▶ To do: Beginning with the line that holds "Task: Click the x-axis tick label 90" and finishing with the line that holds "You are a GUI", repeat the listing exactly, leaving every picture out.

══ Entries supplied ══

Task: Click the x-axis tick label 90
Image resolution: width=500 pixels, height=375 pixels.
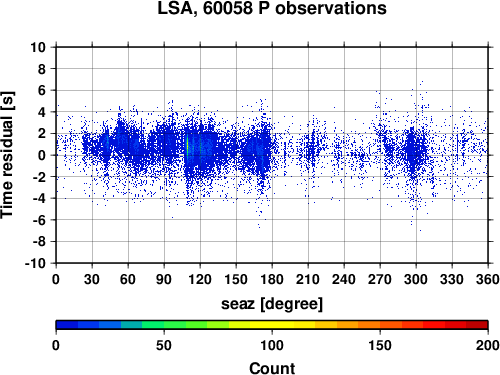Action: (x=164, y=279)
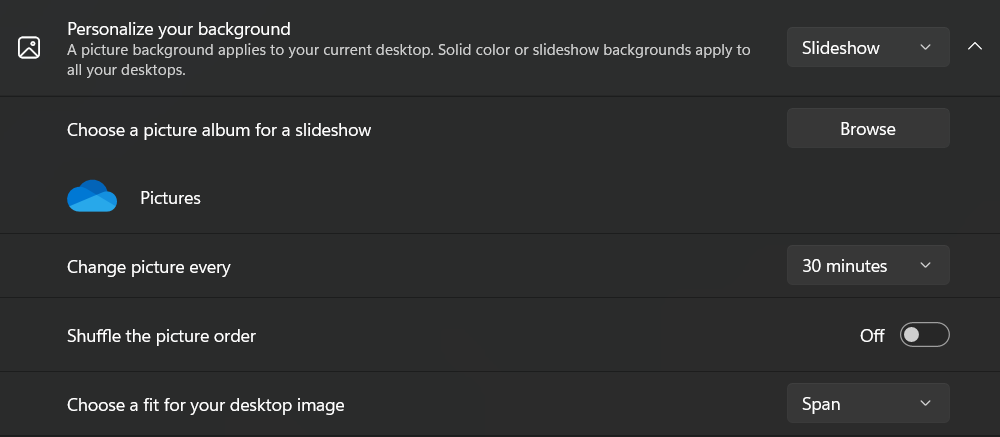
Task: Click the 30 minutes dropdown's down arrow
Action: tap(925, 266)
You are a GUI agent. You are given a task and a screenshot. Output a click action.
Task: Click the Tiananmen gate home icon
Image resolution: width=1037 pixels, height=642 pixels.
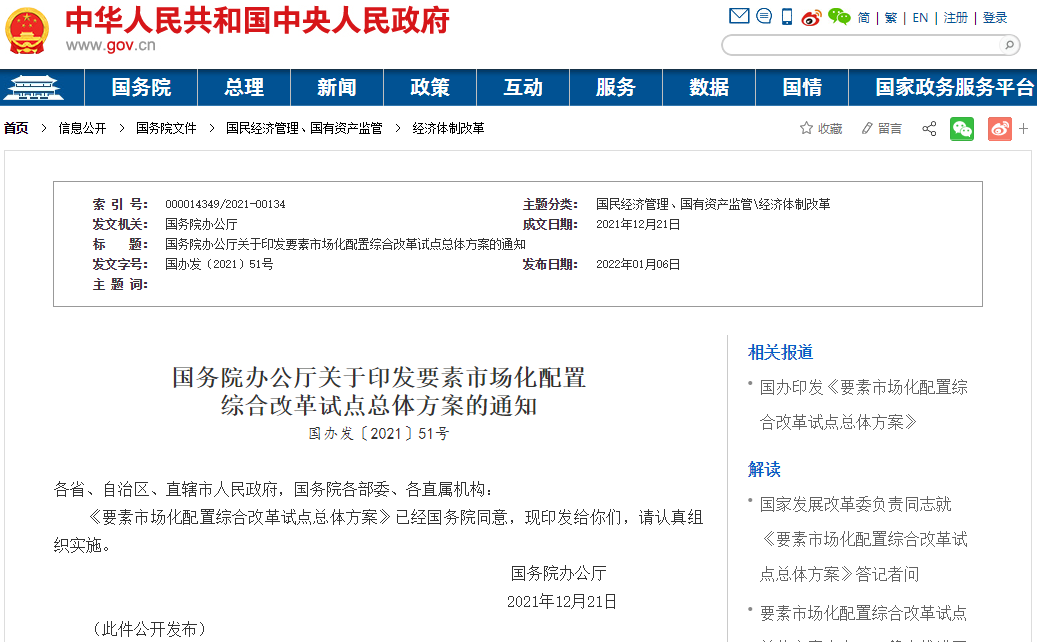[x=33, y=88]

═══
══ Entries supplied ══

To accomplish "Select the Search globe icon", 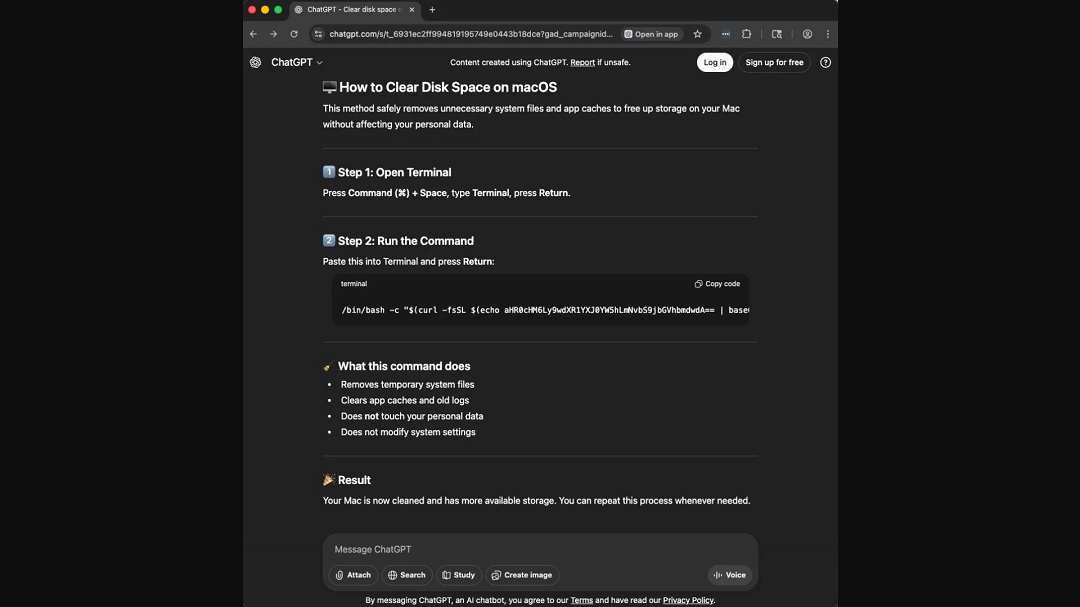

═══

▶ Task answer:
Task: Click the x-axis tick label 90
Image resolution: width=500 pixels, height=375 pixels.
Action: (x=164, y=279)
Task: Click the 30 minutes dropdown's down arrow
Action: tap(925, 266)
You are a GUI agent. You are given a task and a screenshot. Output a click action.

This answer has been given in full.